During briefing in this case, FTB filed a request for judicial notice of 2

an additional court record. We deferred ruling on the request until the merits of the appeal. (See People v. Preslie (1977) 70 Cal.App.3d 486, 493– 494.) We now exercise our discretion and deny the request. Appellate courts are not required to take judicial notice of documents that were not presented to the trial court. (McMahan v. City and County of San Francisco (2005) 127 Cal.App.4th 1368, 1373, fn. 2.)
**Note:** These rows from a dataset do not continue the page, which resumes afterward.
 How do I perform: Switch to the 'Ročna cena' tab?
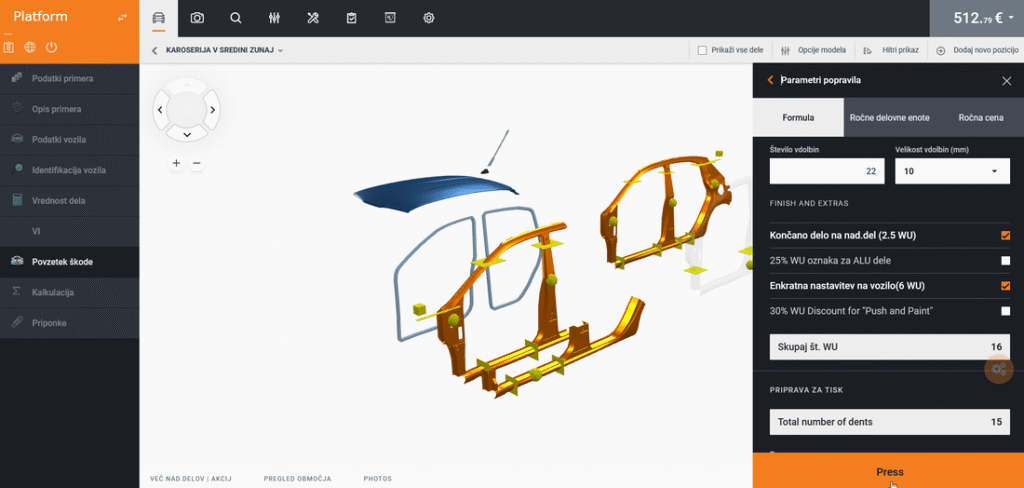click(x=980, y=118)
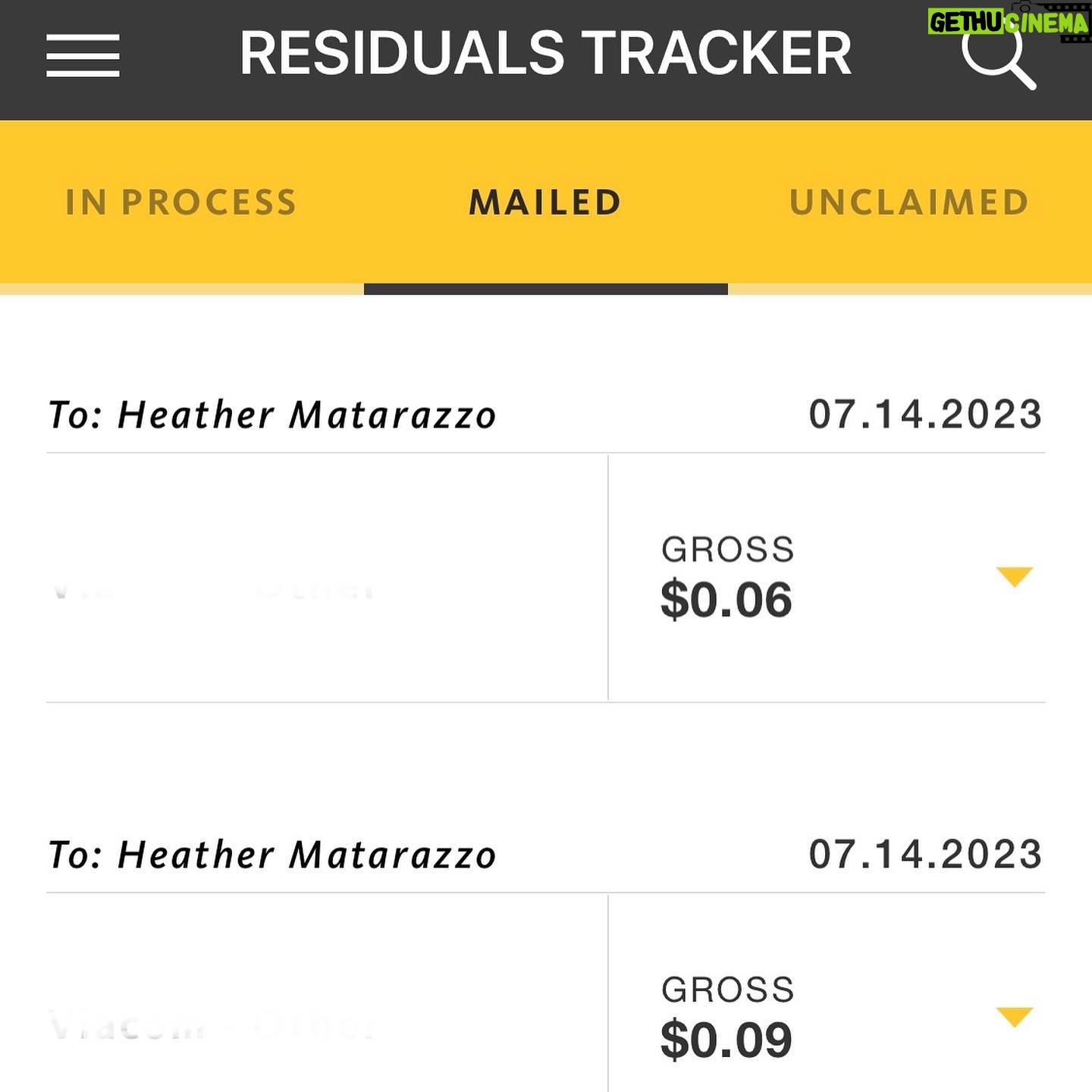Viewport: 1092px width, 1092px height.
Task: Click the date above the $0.09 payment
Action: tap(925, 854)
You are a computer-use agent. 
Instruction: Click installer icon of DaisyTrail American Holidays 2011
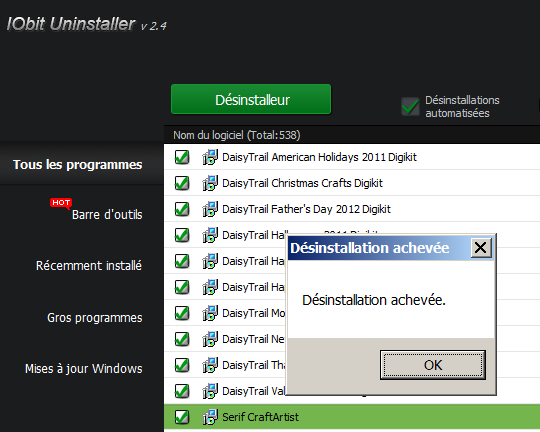(x=210, y=157)
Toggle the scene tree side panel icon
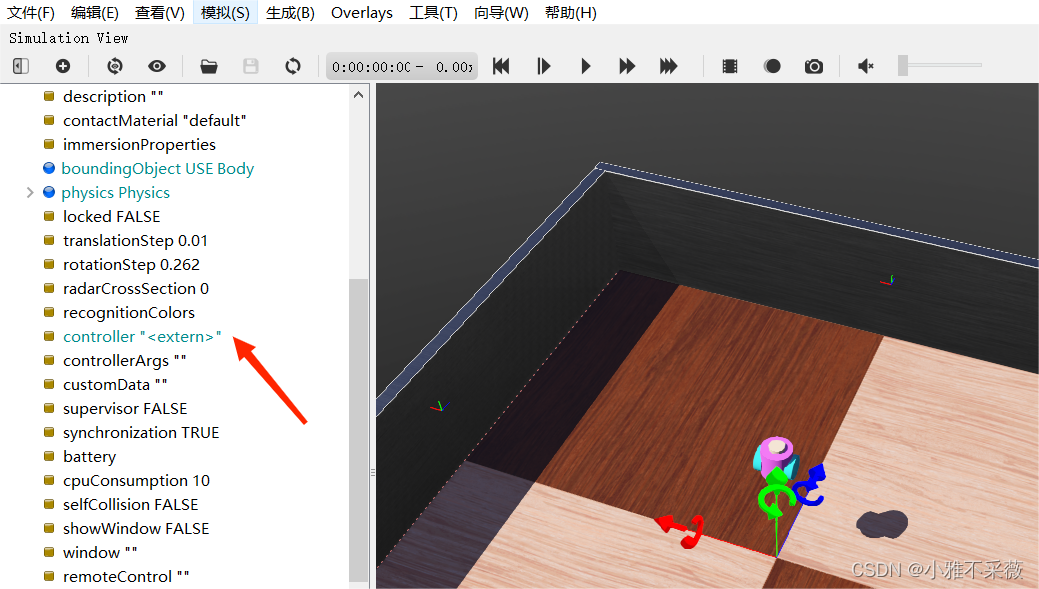The height and width of the screenshot is (589, 1039). coord(21,66)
3 trial court’s findings of fact. (Communications Satellite Corp. v. Franchise Tax Bd. (1984) 156 Cal.App.3d 726, 746.) I. TAXABLE INCOME OF TRUSTS Paula Trust contends that under a plain reading of section 17743, the taxable amount of the trust’s income depends on the number of trust fiduciaries who are residents of California, regardless of whether the income is derived from California sources. The trial court agreed, determining “Rev. & Tax. Code § 17041(i) and Rev. & Tax. Code § 17951 et seq., which collectively define taxable income of nonresidents”—and requires taxing all California-source income—“do not apply to trusts because those statutes apply only to nonresidents.” The court ruled “in light of the differences between trust [sic] and individual taxpayers, it is not absurd or unreasonable that the Legislature enacted different tax schemes for each.” We are not persuaded by this interpretation of the statute. Construing a statute requires starting with the statutory language, giving words their ordinary meaning, and applying the language if it is clear and unambiguous. (Goldman v. Franchise Tax Bd. (2012) 202 Cal.App.4th 1193, 1199.) We resort to extrinsic sources, such as legislative history, the statute’s purpose, and public policy, to determine legislative intent if the language is ambiguous on its face or permits more than one reasonable interpretation. (Ibid.) After engaging in that review here, we arrive at the opposite conclusion. A. Basis of Taxable Income Section 17041 articulates two bases for imposing personal income tax in California. First, residents are generally taxed on all of their income, regardless of its source. (§ 17041, subd. (a)(1) [“There shall be imposed for each taxable year upon the entire taxable income of every resident of this state”].) This provision “ensure[s] that individuals who are present in the

4 state, and receiving the benefits and protections of its laws, contribute to it by paying taxes on all income regardless of its source.” (Paine v. Franchise Tax Bd. (2004) 118 Cal.App.4th 63, 67.) Second, nonresident taxpayers are taxed on “gross income . . . derived from sources within this state”—California-source income. (§ 17041, subd. (i)(1)(B); see § 17951, subd. (a) [“For purposes of computing ‘taxable income of a nonresident or part-year resident’ under . . . Section 17041, in the case of nonresident taxpayers the gross income includes only the gross income from sources within this state”].) Paula Trust contends the definition of “resident”—a term it argues is defined only as “individuals” or “natural persons”—definitively establishes these tax rules on California-source income do not apply to trusts which are simply abstractions. (§§ 17005, 17014, 17015.) However, the statutory definition for “resident” states that it “includes” individuals who are in or domiciled in this state. (§ 17014, italics added.) It does not expressly limit the definition of “resident” to “individuals” or “natural persons.” (Ibid.) More importantly, Paula Trust’s narrow reading of the term “resident” fails to assess that term in context.